LE PEUPLE D'ANGE
Chacune des oeuvres d’Ange-François Félix s’impose comme une évidence. Cycliste, cheval, poisson, valet, dinosaure, araignée, chacun de ces êtres émerge du chaos en majesté. Et pourtant ils sont tous le résultat de l’assemblage de pièces hétéroclites. Boulons, tenailles, tubes, ressorts, socs, lames, tous ces bouts de ferraille lourds de rouille viennent s’agglutiner et s’imbriquer pour faire éclore des formes harmonieuses et parfaites. Leurs airs naïfs apaisent le regard, la queue des poissons se fait lune, la lance du chevalier perce le ciel comme jamais.
C’est une chance qu’Ange-François Félix les ait jalousement gardées chez lui jusqu’à maintenant. Chez lui, chez eux. Ils ont eu le temps de vivre ensemble à Altagène. Ainsi sont-ils désormais une famille, un peuple. Le temps semble venu que chacun aille parcourir le monde. Chaque individu emportera l’existence de ses frères avec lui. Comme des Phenix ils renaissent, car Ange-François Félix a sorti de la terre ou de tas de rebuts chaque élément qui les compose.
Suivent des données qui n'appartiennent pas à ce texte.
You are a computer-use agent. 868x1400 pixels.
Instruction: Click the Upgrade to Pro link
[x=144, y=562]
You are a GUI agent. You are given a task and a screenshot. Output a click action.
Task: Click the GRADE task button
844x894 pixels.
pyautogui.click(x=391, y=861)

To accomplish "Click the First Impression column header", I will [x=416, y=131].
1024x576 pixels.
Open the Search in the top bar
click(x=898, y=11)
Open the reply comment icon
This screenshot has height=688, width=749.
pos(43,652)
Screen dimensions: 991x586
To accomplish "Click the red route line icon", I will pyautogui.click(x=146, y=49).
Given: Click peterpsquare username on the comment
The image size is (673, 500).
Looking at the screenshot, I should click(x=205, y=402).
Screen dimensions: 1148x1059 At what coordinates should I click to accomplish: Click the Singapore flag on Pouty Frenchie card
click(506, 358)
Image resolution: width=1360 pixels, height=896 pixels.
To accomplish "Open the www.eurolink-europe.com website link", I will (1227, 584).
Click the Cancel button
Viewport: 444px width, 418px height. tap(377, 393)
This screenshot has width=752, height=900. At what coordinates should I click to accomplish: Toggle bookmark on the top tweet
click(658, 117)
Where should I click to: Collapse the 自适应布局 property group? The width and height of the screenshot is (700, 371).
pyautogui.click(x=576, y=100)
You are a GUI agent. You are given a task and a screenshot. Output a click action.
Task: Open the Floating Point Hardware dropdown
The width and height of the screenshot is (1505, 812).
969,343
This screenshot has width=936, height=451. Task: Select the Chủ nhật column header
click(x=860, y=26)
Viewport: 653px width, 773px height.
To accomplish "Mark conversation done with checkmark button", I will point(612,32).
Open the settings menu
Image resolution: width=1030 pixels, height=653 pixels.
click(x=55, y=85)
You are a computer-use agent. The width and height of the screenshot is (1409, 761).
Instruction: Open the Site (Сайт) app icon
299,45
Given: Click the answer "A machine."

Comme des Phenix, ils iront briller ailleurs.
Ils s’inscrivent dans l’histoire de leur terre et la prolongent; ils s’inscrivent dans l’histoire de l’art, rappelant les constructions de Tinguely ou celle de Richard Stankiewicz dans les années 60. D’autres oeuvres, plus abstraites, s’imposent par leur force et leur pureté. Grandes plaques de fer patiné, elles jouent à cache-cache avec la lumière. Comme Soulage composant avec la matière du noir, Ange-François Félix joue avec la rugosité ou la brillance de la matière. Sa matière, le métal.